- Theatrical release poster
- Directed by: Claude Zidi
- Written by: Claude Zidi Simon Michael Didier Kaminka
- Produced by: Claude Zidi
- Starring: Philippe Noiret Thierry Lhermitte
- Cinematography: Jean-Jacques Tarbes
- Edited by: Nicole Saulnier
- Music by: Francis Lai
- Distributed by: AMLF
- Release date: 7 February 1990;
- Running time: 107 minutes
- Country: France
- Language: French

= My New Partner II =

My New Partner II (Ripoux contre ripoux) is a 1990 French comedy film directed by Claude Zidi, starring Philippe Noiret and Thierry Lhermitte.

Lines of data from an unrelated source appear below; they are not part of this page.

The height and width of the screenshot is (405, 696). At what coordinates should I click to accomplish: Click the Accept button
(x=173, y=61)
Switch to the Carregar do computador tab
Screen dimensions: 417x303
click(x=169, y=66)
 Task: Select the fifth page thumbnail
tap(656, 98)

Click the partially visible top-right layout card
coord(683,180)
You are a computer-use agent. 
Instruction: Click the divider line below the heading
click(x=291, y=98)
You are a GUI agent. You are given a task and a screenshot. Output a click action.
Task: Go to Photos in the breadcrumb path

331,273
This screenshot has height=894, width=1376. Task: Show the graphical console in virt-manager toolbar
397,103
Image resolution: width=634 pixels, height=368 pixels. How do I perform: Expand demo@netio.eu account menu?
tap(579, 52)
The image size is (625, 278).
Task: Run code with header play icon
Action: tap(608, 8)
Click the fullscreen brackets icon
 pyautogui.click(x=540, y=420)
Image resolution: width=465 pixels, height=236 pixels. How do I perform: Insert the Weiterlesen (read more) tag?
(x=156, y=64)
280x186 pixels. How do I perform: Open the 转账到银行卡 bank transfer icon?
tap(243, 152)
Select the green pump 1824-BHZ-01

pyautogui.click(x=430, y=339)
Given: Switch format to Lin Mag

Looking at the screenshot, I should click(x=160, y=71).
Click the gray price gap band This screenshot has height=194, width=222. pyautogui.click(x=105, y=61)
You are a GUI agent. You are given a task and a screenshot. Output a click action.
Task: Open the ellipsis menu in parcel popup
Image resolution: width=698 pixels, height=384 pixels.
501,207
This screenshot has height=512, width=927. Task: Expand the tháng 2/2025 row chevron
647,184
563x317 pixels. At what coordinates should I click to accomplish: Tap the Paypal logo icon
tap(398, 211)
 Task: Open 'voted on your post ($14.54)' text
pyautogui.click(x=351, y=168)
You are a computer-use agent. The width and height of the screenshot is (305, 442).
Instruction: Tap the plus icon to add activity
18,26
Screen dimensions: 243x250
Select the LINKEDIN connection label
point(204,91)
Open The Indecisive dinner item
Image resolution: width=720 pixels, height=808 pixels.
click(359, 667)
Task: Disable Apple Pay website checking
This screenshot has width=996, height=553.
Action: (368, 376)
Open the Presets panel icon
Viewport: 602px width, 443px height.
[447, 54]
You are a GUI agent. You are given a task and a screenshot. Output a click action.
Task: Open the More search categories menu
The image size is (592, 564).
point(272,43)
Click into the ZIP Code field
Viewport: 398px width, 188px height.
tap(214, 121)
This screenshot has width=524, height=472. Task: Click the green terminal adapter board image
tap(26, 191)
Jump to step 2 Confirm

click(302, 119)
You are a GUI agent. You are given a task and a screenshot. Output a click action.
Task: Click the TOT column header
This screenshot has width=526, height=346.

It is a sequel to My New Partner.

==Cast==
- Philippe Noiret - René Boirond
- Thierry Lhermitte - François Lesbuche
- Guy Marchand - Guy Brisson
- Jean-Pierre Castaldi - Jean-Pierre Portal
- Grace de Capitani - Natacha
- Line Renaud - Simone
- Michel Aumont - Bloret
- Jean-Claude Brialy - The banker
- Jean Benguigui - Cesarini
- Roger Jendly - Albert Le Fourgue
- Alain Mottet - The prefect

==Production==
The film was partially shot in the Orne department, including at the Hippodrome Jean-Gabin in Moulins-la-Marche. Filming also took place in Paris, including in the 18th arrondissement.

==Reception==
The film opened at number one at the box office in Paris, grossing 7.6 million French franc ($1.33 million) in its opening week from 47 theatres.